What you have to do: Here the job is to print only the lines from the one containing "Instruction: Click the" to the end of the entries, both included, exactly as they stand, with pictures excluded.

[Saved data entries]
──────────
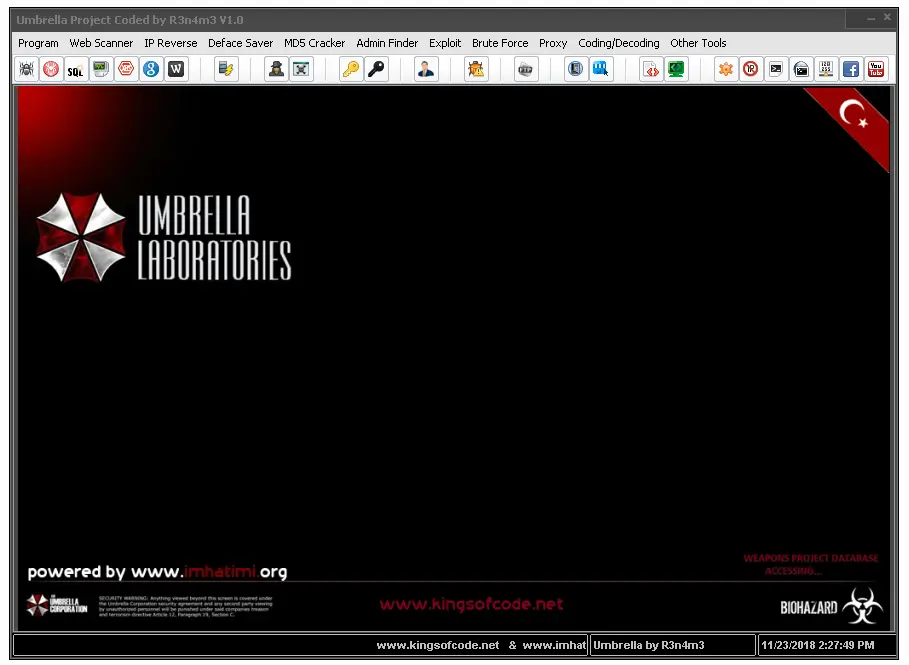Click the green monitor decoding icon
909x665 pixels.
678,68
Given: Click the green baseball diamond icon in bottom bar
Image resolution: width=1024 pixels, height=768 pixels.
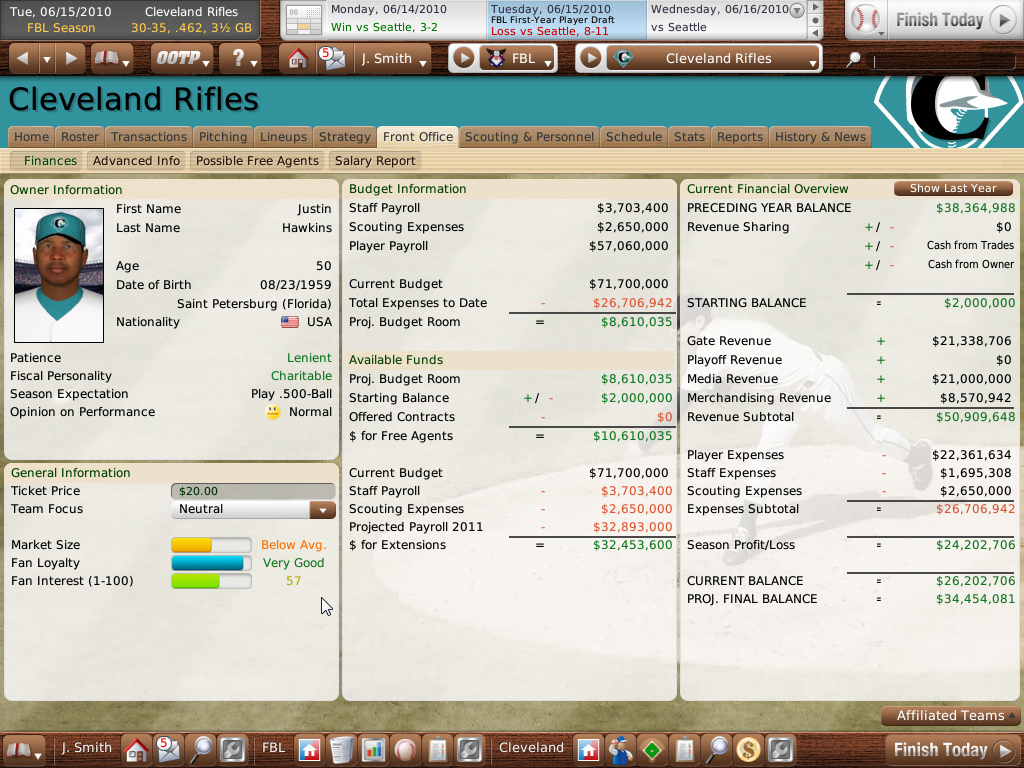Looking at the screenshot, I should (x=653, y=748).
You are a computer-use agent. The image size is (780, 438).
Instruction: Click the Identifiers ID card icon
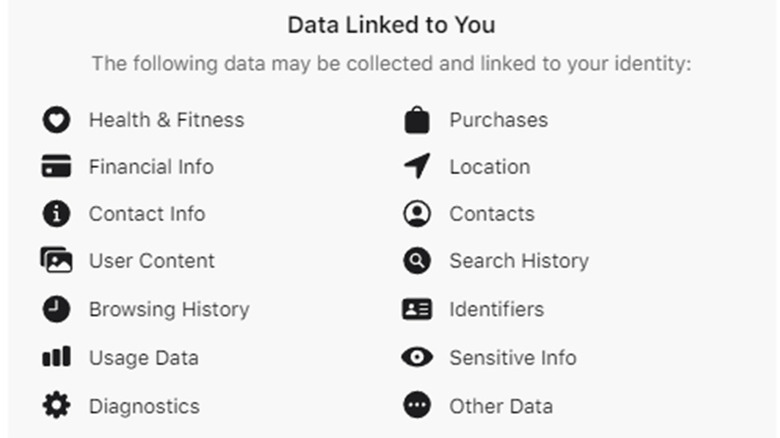(x=417, y=310)
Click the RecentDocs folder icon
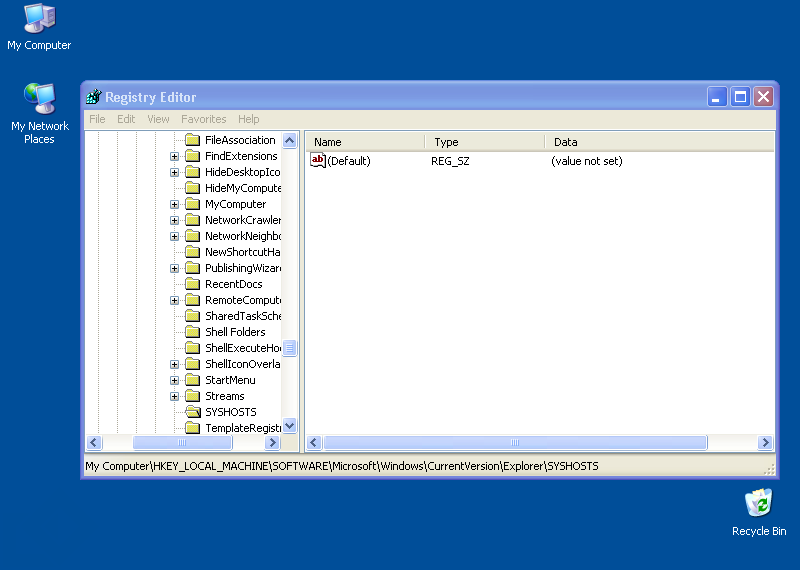This screenshot has width=800, height=570. coord(193,284)
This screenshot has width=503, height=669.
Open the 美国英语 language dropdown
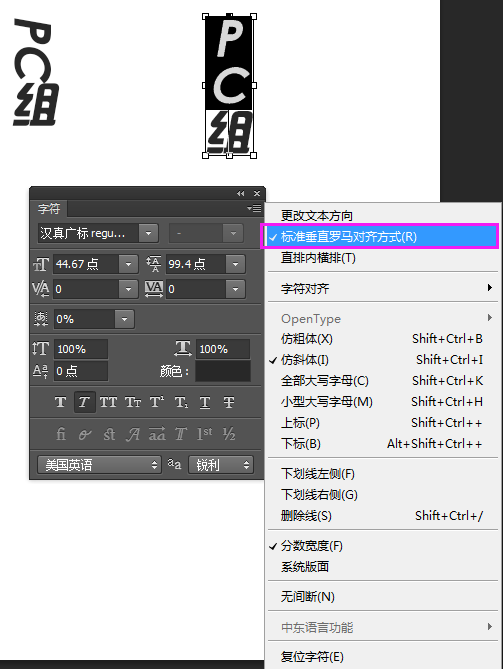(99, 465)
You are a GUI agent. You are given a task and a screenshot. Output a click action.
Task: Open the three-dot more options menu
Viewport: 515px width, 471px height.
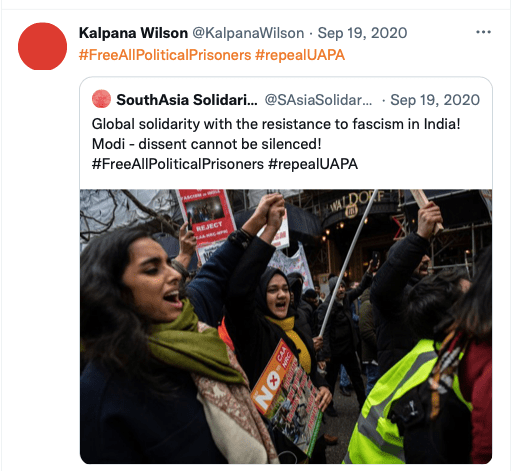pyautogui.click(x=483, y=32)
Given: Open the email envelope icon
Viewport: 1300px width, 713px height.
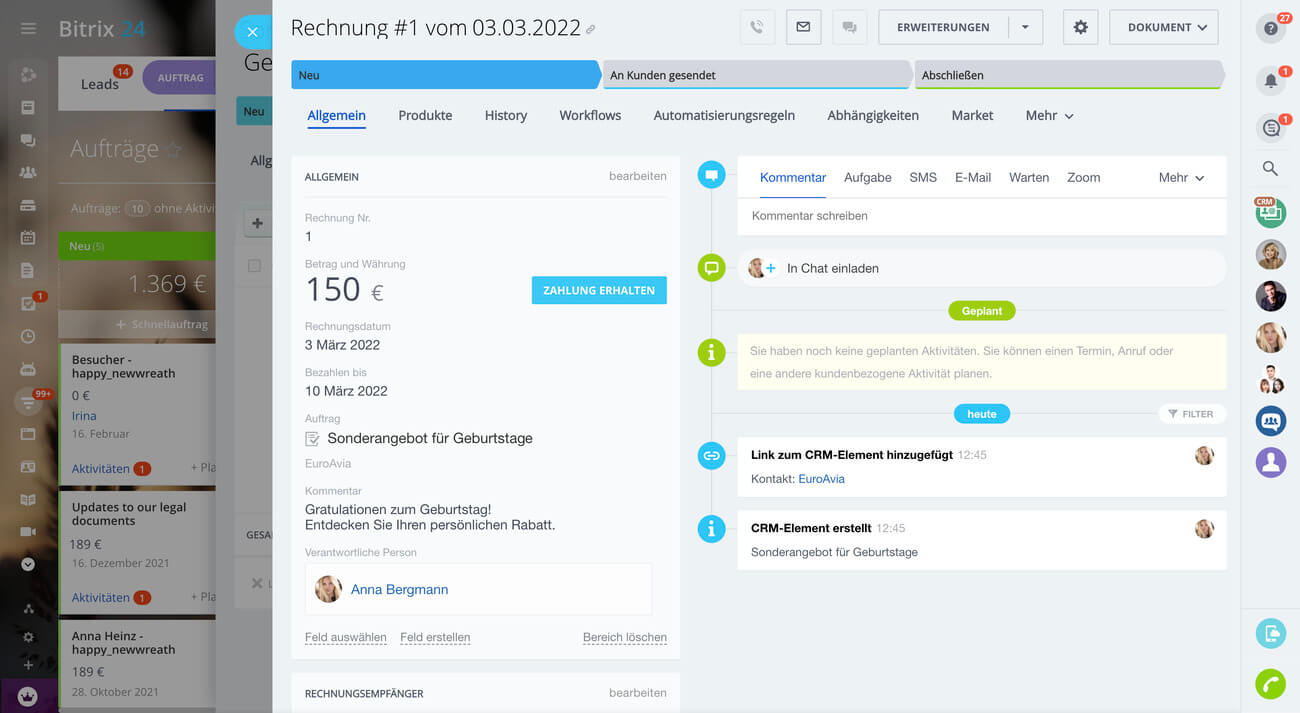Looking at the screenshot, I should click(803, 28).
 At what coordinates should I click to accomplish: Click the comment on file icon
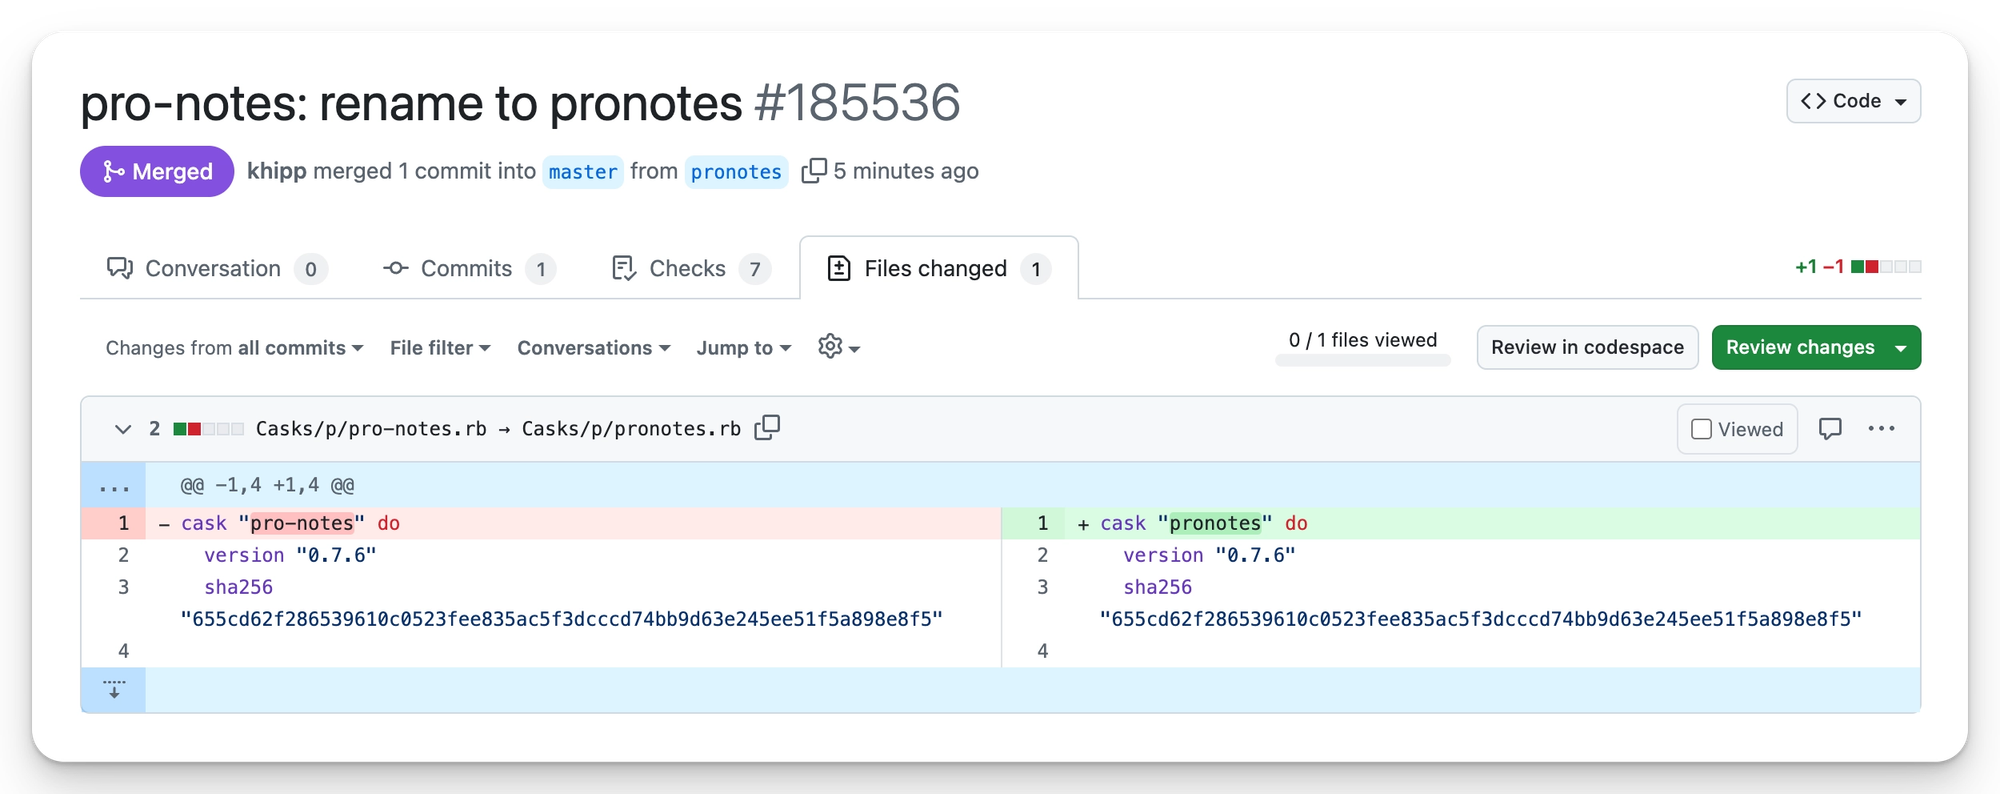click(x=1830, y=429)
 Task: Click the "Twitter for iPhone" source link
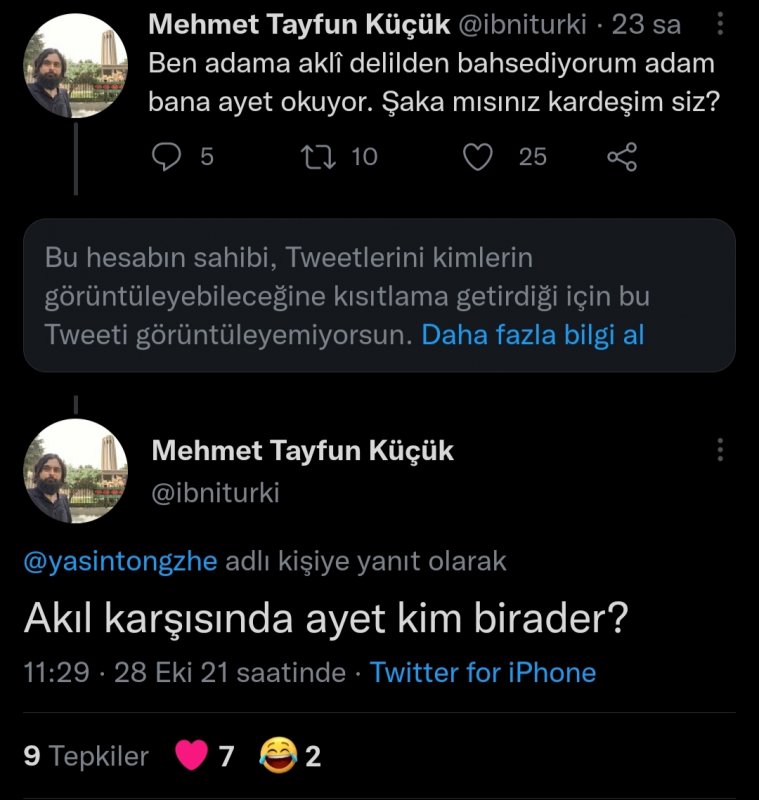(483, 673)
──────────
Task result:
Instruction: Click the Identifiers ID card icon
(x=417, y=310)
Click the RecentDocs folder icon
This screenshot has width=800, height=570. coord(193,284)
This screenshot has width=503, height=669.
Open the 美国英语 language dropdown
(99, 465)
You are a GUI agent. You are given a task and a screenshot. Output a click action.
Task: Open the three-dot more options menu
Viewport: 515px width, 471px height.
pyautogui.click(x=483, y=32)
Given: Open the email envelope icon
Viewport: 1300px width, 713px height.
Looking at the screenshot, I should click(803, 28).
 At what coordinates should I click to accomplish: Click the comment on file icon
click(x=1830, y=429)
 Task: Click the "Twitter for iPhone" source link
(483, 673)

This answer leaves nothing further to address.